• TASK TO COMPLETE: Write the next part of the diary entry on extracting gold with mercury, starting right after its last sentence.

• EXCERPTED TEXT:
______

Day 29: Extracting
Gold
Well, I feel pretty
bad this morning, but the show must go on ... what with it being show
business and all that! I find it very difficult to move freely but everyone's
so sympathetic and understanding. I feel a right passenger. Thank goodness
that making the gold-mercury amalgam won't be that time-consuming, or
physically demanding.
It
turns out that Mikey managed to crush most of the rock while I was away
yesterday, so we should be ready to rock (no pun intended) and roll by
10am. All we have to do today is react the gold with the mercury to form
an amalgam and then recover the gold (in a purified form). To do this,
you grind the crushed ore with the mercury in a pestle. In doing so, you
can see the physical nature of the mercury change as it reacts with the
gold in the rock. The amalgam is a grey semi-solid that looks neither
like gold nor mercury. The amalgamation process is similar to dissolving
the gold in the mercury, only it's not quite that simple. Most metals
will form an amalgam with mercury and it's a process that's been used
for years to purify metals like gold.
The
weird thing about amalgams is that it's easy to recover the original metals.

______

• DATA SEGMENT:
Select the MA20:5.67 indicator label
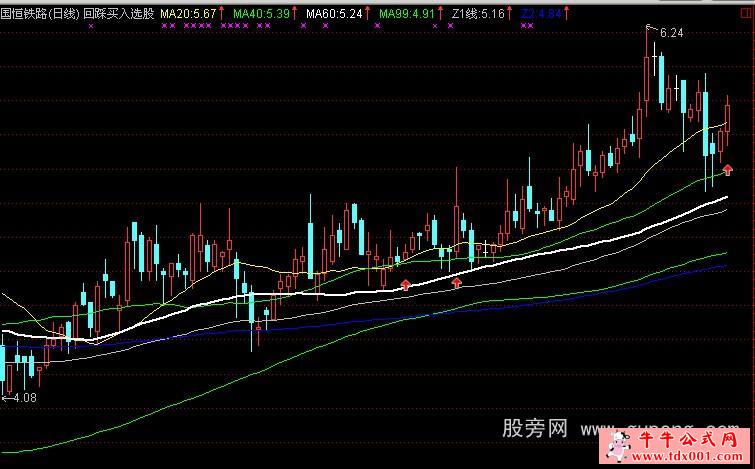 [x=187, y=15]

______

• OUTPUT FOR THIS TASK:
All you have to do is heat the amalgam up and, hey presto, you recover
both the gold and the mercury. The problem is that mercury's really toxic
and we have to be careful that, by heating the amalgam, we don't force
the mercury to evaporate into the atmosphere. Mikey L comes up with a
really neat Rough Science way of doing it safely - using a potato. All
you do is place the amalgam under a potato that's been cut in two lengthways,
with a small indentation cut into one of the raw sides. Placing the indentation
over the amalgam and heating the potato up, drives off the mercury and
re-generates the gold. The beauty of the process is that as the mercury
evaporates, it's taken up into the flesh of the potato, and never has
a chance to escape into the atmosphere.
Neat eh!? By the end
of the day, we've extracted and purified all of our gold using the amalgamation
process. We end up with quite a sizeable nugget as things turn out.